◆ WHAT IS ASKED
Answer the following questions using the blog post on alternatives to capitalism below.
(a) In what year did the huge financial crisis begin in the United States?
(b) Which two dictators does the post name?
(c) Which country does not conform to the rule that the dictators' economies recovered faster?

◆ SOURCE PASSAGE
□ □ □ □
February 04, 2013

Alternatives to Capitalism: When Dream Turned to Nightmare

Writing about web page http://cpasswarwick.wordpress.com/overview-2/peking-conference/proposed-topics/

On Friday evening I found myself debating "Socialism vs Capitalism: The future of economic systems" at the Peking Conference of the Warwick China Public Affairs and Social Service Society. The organizers also invited my colleagues Sayantan Ghosal, Omer Moav, and Michael McMahon, who spoke eloquently. The element of debate was not too prominent because we all said similar things in different ways. I'm an economic historian and the great advantage of history is that it gives you hindsight. Anyway, here is what I said:

Let’s start from some history. There was a time between the two world wars when the capitalist democracies, like America, Britain, France, and Germany, were in a lot of trouble. In 1929 a huge financial crisis began in the United States and went global. There was a Great Depression. Around the world, many tens of millions of farmers were ruined. Tens of millions of workers lost their jobs.

As today, people asked: What was the cause of the problem? One answer they came up with was: Capitalism is the problem. Lots of people decided: the problem is the free market economy! The government should step in to take over resources and direct them! The government should get us all back to work! The government should get us building new cities, power stations, and motorways!

Another answer many of the same people came up with was: Democracy is the problem. Lots of people decided: the problem is too much politics! We need a strong ruler to stop the squabbling! Someone who can make decisions for the nation! Someone who can organize us to build a common future together!

So there was a search for alternatives to capitalism. Different countries tried different alternatives. The alternatives they tried included national socialism (or fascism) and communism under various dictators, like Hitler and Stalin.

What happened next? On average the dictators’ economies did recover from the Depression faster than the capitalist democracies.

(Here's a chart I made earlier to illustrate the point, but I did not have the opportunity to use it in my talk. Reading from the bottom, the democracies are the USA, France, and the UK; the dictatorships are Italy, Germany, Japan, and the USSR. You can see that Italy does not conform to the rule that the dictators' economies recovered faster. Without Italy, the average economic performance of the dictatorships would have looked even better.)
□ □ □ □
◆ RECORDS SHOWN
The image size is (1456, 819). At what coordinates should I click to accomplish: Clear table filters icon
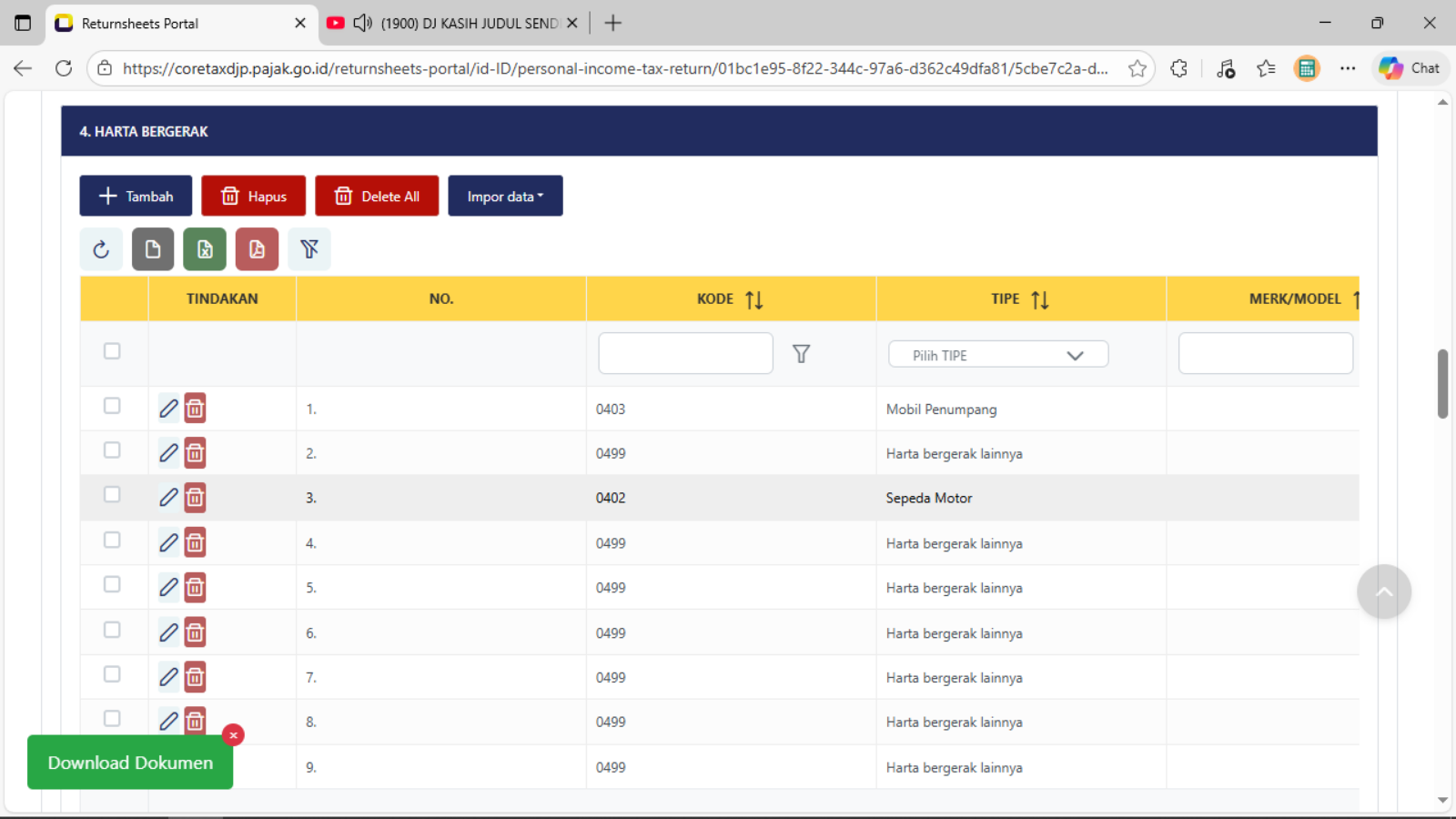(x=309, y=249)
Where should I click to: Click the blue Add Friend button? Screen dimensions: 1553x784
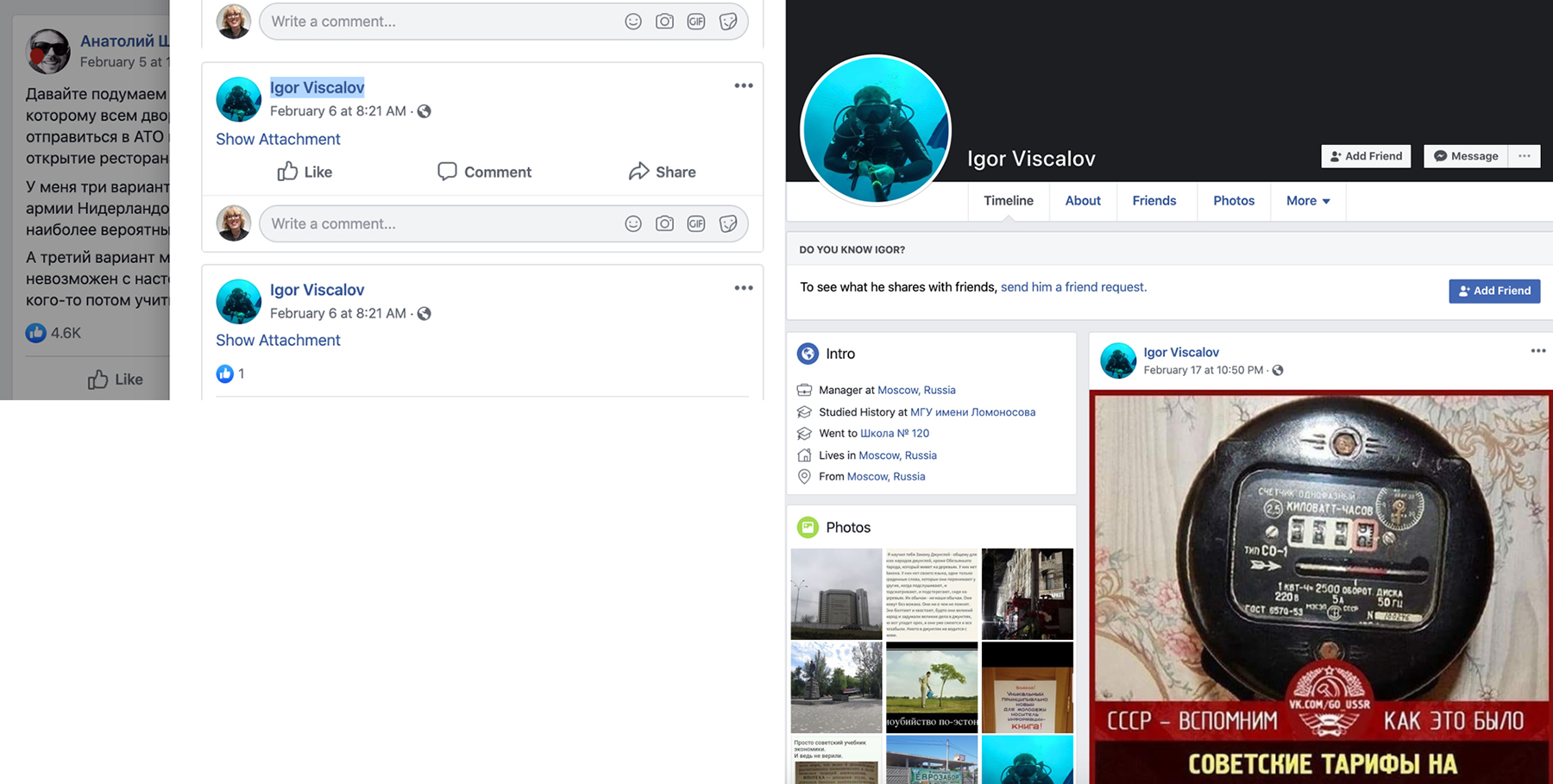(x=1493, y=291)
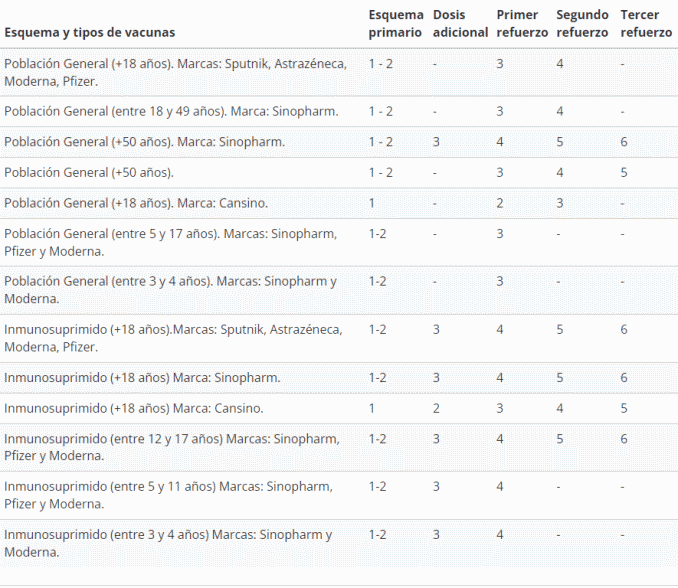Click the "Segundo refuerzo" column header

click(583, 24)
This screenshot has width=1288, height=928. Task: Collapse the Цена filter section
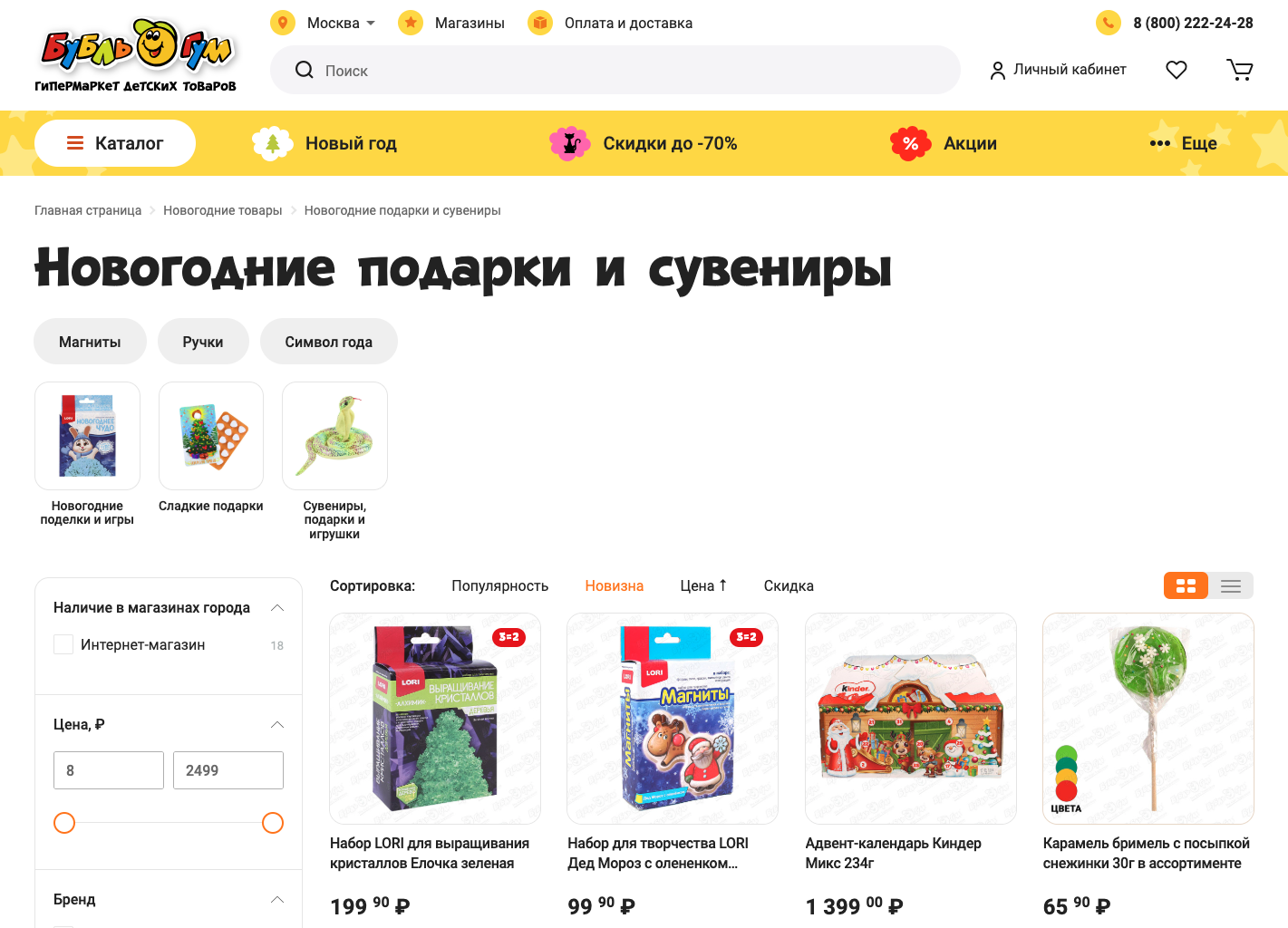click(x=277, y=724)
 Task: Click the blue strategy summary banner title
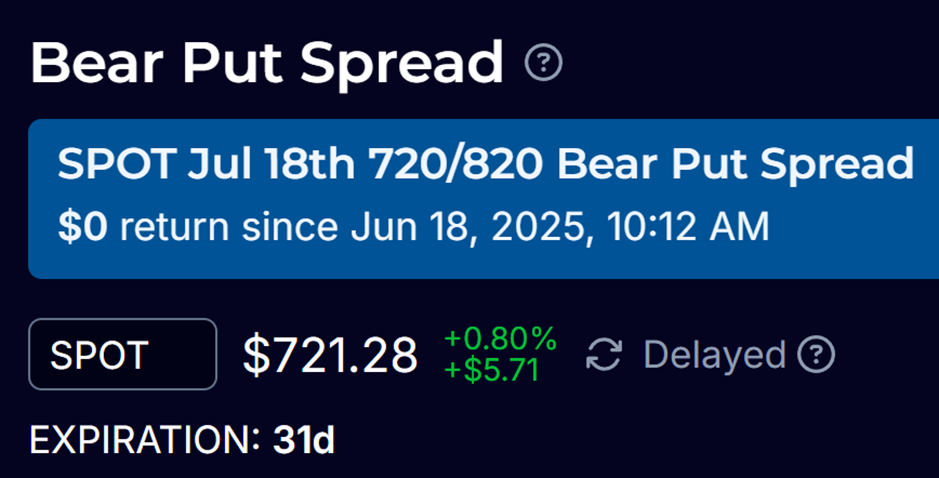tap(486, 164)
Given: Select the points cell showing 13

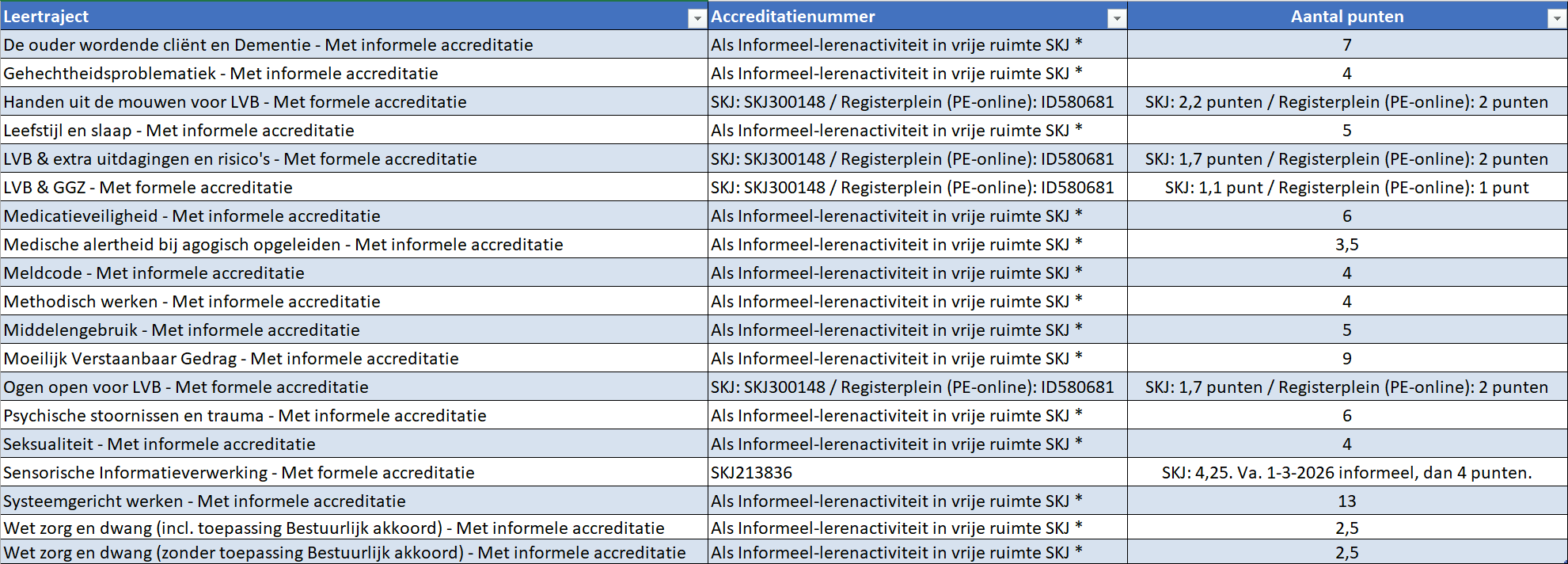Looking at the screenshot, I should point(1346,501).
□ □ □ □
◆ RESPONSE
(a) 1929
(b) Hitler and Stalin
(c) Italy